И вместе с тем Брих чувствовал, что не в силах, просто не может поднять руку против всего этого. Ведь они во многом правы, он видел это во всем. Ведь и в самом деле сколько несправедливости было у нас до февраля, спекулянты жирели, как клопы, присваивая плоды чужого труда. Да, это так. И о многом другом, что было в прошлом, не приходится жалеть.
В том-то и беда Бриха: он висит между двух миров, не в силах сказать ни да, ни нет, и терзается сознанием своей ненужности. А ведь так хочется работать, идти вперед, жить по-человечески… так хочется! Что же остается делать? Стоять в стороне, идти путем, который никуда не ведет, и ждать, ждать, ждать? Но чего? Замкнуться в себе? Погрузиться в мир собственного разума и сердца, как бы зыбок и недолговечен ни был этот мир, не покоряться насилию, не служить всему тому, чего он, Брих, не приемлет. Иначе он стал бы противен самому себе.
Весть об отказе Бриха от повышения разнеслась по бухгалтериям. Брих чувствовал это по тому, как на него поглядывали: одни недоуменно, другие с молчаливым восхищением, которое его не радовало. «Человек с характером!» — говорили о нем. Да, не всякий может позволить себе такую роскошь! Брих даже получил анонимное письмо, автор которого в высокопарных выражениях превозносил непримиримость Бриха к диктатуре. Брих, мол, будет вознагражден сторицей… как только нынешний режим потерпит крах. «Кретин! Примитивный, торгашеский, мещанский умишко!» — подумал Брих, яростно разорвал письмо и бросил его в корзину. Не менее яростно он отразил упреки дядюшки Мизины, который напустился на него: «Отказался от собственного счастья, дуралей! Такой случай — редкость!»

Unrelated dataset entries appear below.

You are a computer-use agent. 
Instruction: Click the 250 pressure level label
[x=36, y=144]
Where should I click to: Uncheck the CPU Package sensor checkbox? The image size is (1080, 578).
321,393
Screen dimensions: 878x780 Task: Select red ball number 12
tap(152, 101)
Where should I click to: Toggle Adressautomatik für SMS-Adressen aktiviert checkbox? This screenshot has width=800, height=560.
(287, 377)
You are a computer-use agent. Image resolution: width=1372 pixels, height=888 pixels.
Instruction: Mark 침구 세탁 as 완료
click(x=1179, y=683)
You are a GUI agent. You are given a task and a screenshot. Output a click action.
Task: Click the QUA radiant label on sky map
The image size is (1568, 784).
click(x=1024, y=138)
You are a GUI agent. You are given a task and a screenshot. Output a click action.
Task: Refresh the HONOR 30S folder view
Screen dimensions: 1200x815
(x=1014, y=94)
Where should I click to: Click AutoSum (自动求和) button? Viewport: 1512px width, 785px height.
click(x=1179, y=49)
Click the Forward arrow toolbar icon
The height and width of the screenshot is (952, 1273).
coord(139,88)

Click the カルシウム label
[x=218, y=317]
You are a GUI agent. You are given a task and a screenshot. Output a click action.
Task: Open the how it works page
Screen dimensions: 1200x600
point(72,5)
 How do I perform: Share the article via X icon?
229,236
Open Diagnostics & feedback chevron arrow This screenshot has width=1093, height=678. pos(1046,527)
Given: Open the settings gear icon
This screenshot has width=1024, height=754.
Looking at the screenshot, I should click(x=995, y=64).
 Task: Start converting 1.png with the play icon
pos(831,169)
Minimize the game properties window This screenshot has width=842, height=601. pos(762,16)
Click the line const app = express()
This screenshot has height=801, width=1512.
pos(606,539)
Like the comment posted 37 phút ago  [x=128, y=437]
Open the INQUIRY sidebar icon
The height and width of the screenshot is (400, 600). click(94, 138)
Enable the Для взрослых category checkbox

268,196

Работа в бухгалтерии опротивела Бриху, она теперь казалась ему убийственно скучной; сознание того, что отныне он постоянно будет заниматься ею, нагоняло уныние. Ведь это работа только ради жалованья, из которого пара сотен уходит на скромное пропитание и несколько сотен — в сбережения. Брих с детства привык экономить, экономил и теперь, хоть и не знал для чего. Может быть, на две-три редкие книги, которые букинист припрячет для него под прилавком, стопки их уже высятся у него на столе, Бодлер, Малларме… Брих перечитал Джойса, Хаксли, попытался перечитать Пруста. И снова бросал книги. В них сотни человеческих судеб и мнений, но в них нет ответа на те вопросы, которые не дают ему покоя.
А еще Ирена. После того ночного разговора он больше не видел ее, но понимал, что все осталось недосказанным. Он боролся с желанием повидать ее. Снял однажды телефонную трубку, но рука сама опустилась. Зачем встречаться? Не нужно, больно и безнадежно! Ирена просит то, чего он не может дать ей. Она требует ответа на вопросы, в которых он не разбирается. Усиливать ее растерянность своей растерянностью, ну уж нет! Плохая это была бы услуга такому близкому… такому дорогому человеку. Лучше не думать об этом!